*** Opening SOURCE MATERIAL ***
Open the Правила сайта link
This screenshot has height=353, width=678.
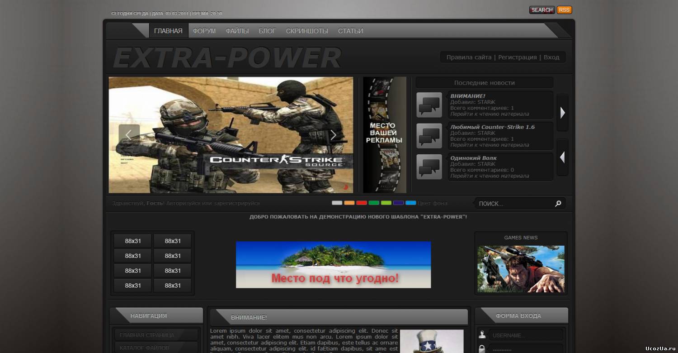click(469, 57)
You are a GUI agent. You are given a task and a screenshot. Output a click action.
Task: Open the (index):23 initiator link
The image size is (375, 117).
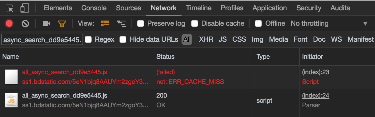coord(316,72)
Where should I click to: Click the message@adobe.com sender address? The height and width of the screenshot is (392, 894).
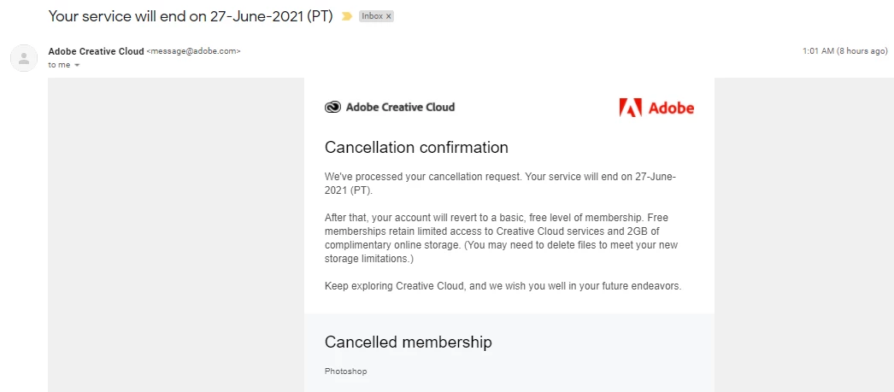point(193,51)
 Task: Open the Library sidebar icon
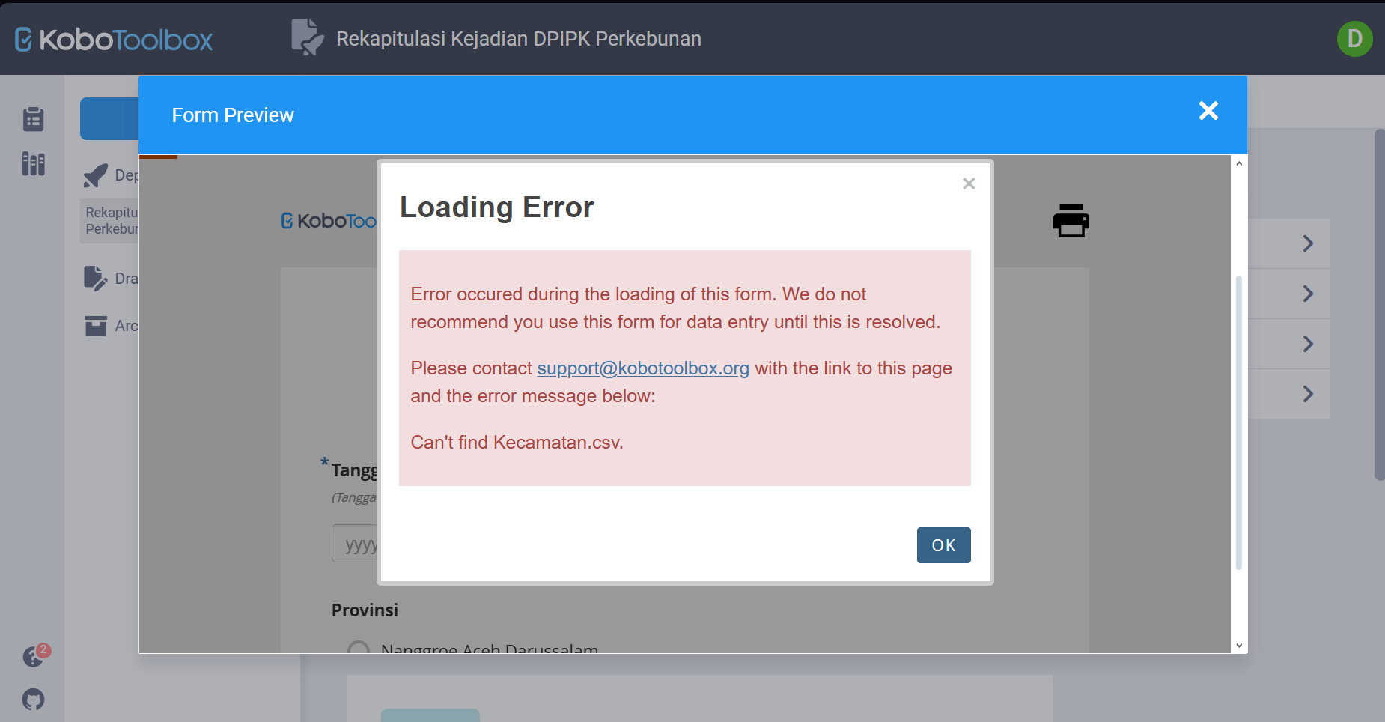click(x=33, y=163)
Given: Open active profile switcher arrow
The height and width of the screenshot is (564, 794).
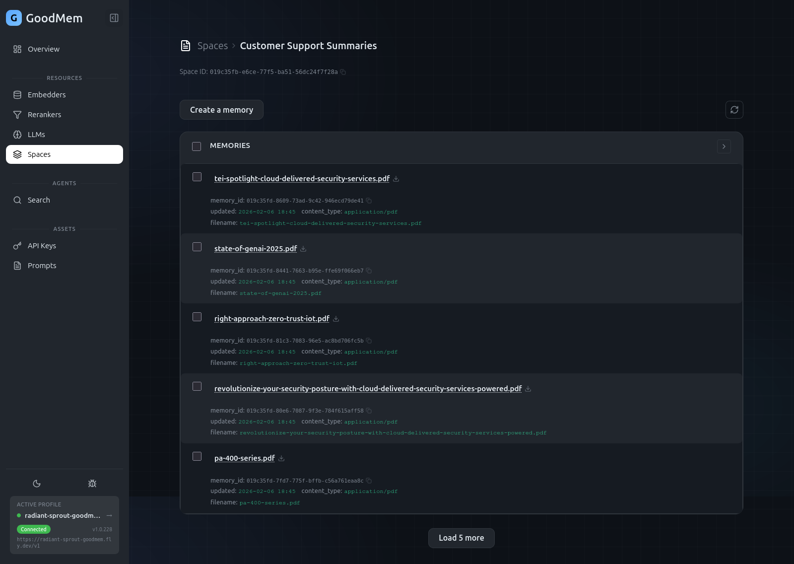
*** Closing SOURCE MATERIAL ***
### WORK REQUEST
The material above should be repeated word for word, with every picture omitted.

### FINISHED TASK
Open the Правила сайта link
This screenshot has height=353, width=678.
click(469, 57)
You are a GUI agent. You are given a task and a screenshot. Output a click action.
Task: Open the (index):23 initiator link
The image size is (375, 117).
coord(316,72)
Where should I click to: Click the message@adobe.com sender address? The height and width of the screenshot is (392, 894).
point(193,51)
 Task: Open the Library sidebar icon
click(x=33, y=163)
Given: Open active profile switcher arrow
The height and width of the screenshot is (564, 794).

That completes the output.